We spoke with Lewis about her role in the film, her eclectic career, and the challenges of being a “proud Philly girl” living on the West Coast.
How and why did you get into acting? 
I was a young girl when my parents got divorced, and my mom was working a lot, so I turned to the arts. … I started doing musical theater at a very young age. I was working at the Arden Theatre [Co.], learning the trade, and then I was able to work as an understudy in some of the bigger shows. My career took off from there.
Was it difficult for a self-described “proud Philly girl” to acclimate to Los Angeles? 
It’s not easy for most people to acclimate—it’s night and day compared to Philly—but I was very fortunate. I started acting in New York, and I was there for four years before transitioning to Hollywood. I had some actor/director friends that had moved here, and I had a ton of friends from college that were already out here. …Most people tend to gravitate toward like-minded people, so I found all the Philly bars [in L.A.]. I remember waking up 6 a.m. on a Sunday morning, and then rolling out of bed to guzzle some coffee and then watch the 10 a.m. Eagles game. Geno’s steaks are my jam, and I love to get them when I come home, but I found the best pizza and cheesesteaks that you can find out here.   

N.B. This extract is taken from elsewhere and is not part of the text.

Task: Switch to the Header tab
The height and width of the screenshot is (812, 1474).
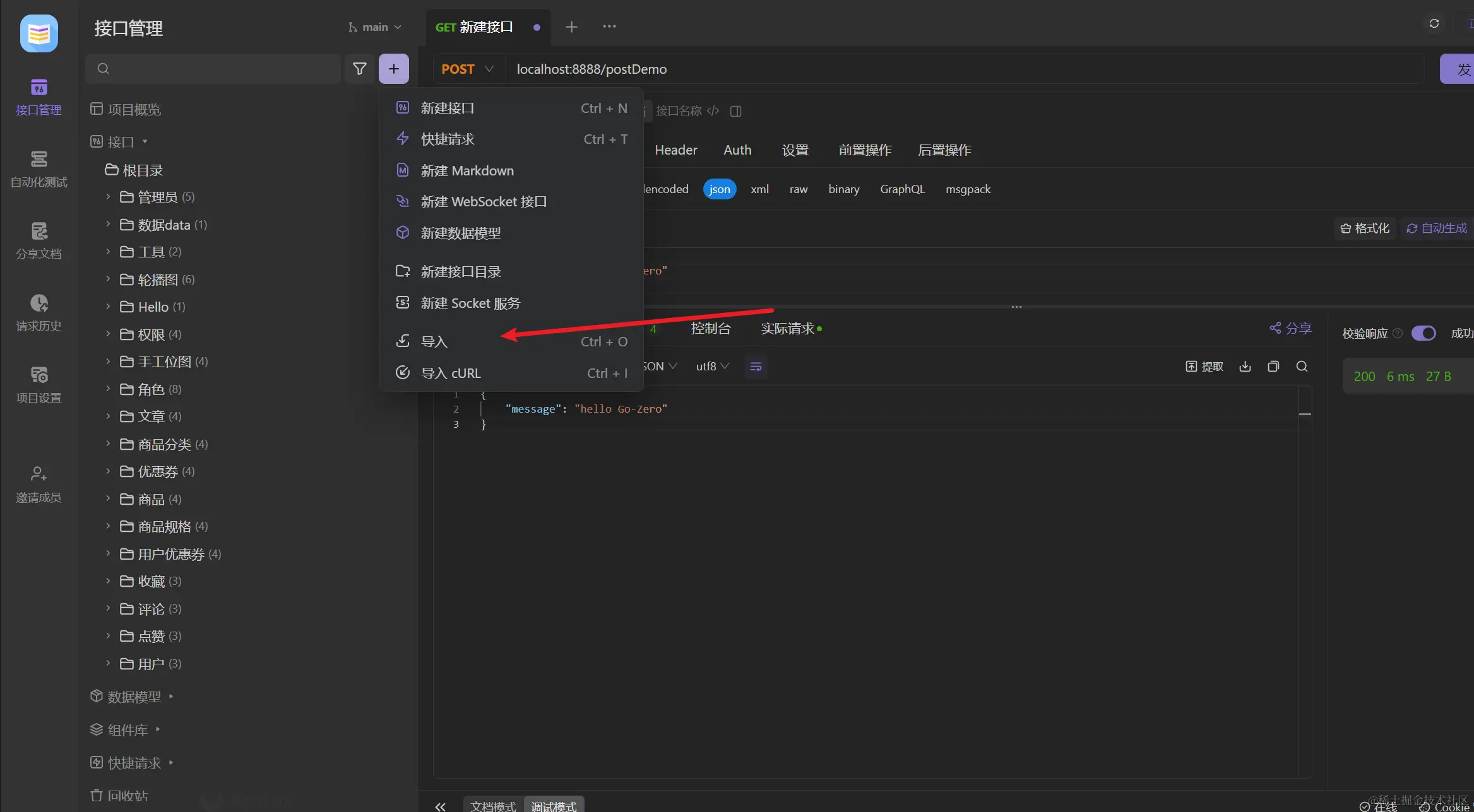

Tell me about your role in 1/2 New Year.
I’m so excited about it. … I love that [my character] is mouthy, sassy, but she still has a heart of gold, sort of like Stifler’s mom from American Pie. My character is a little over the top. I love the heart of the movie; Drew [McAnany] and crew made a movie that is very much a throwback to the early ’80s.  
You’re probably best known for your work in the horror genre. How did you break into that scene?
I’ve always been a crazy horror fan. I grew up in the ’80s, so ever since the VCR was created, I was obsessed with horror. Those fun ’80s flicks, like Halloween and Friday the 13th, for whatever reason, it was an escape for me. … I’ve always been drawn to smart roles, and powerful roles for women, and people laughed when I did Slime City Massacre. I laughed at first, too, saying, “I’m a trained Broadway actress, and you want me to do a movie called Slime City Massacre?” But when I read the script, it was about all these interesting current events. I was seduced by the story. 
The film that put me on the map was Kinky Killers. It was a really smart murder mystery, and that’s how my “scream queen” reputation started. Then I did iMurders, starring opposite Gabrielle Anwar, Tony Todd, and Billy Dee Williams. Now, when I get to be a celebrity guest at a horror convention, I get to sit next to people like Elvira, and it’s a huge thrill. I’ve hung out with George Romero, Heather Langencamp, Adrienne Barbeau. … Never in my wildest dreams did I imagine I would be a horror star.
Published (and copyrighted) in Suburban Life magazine, October 2019.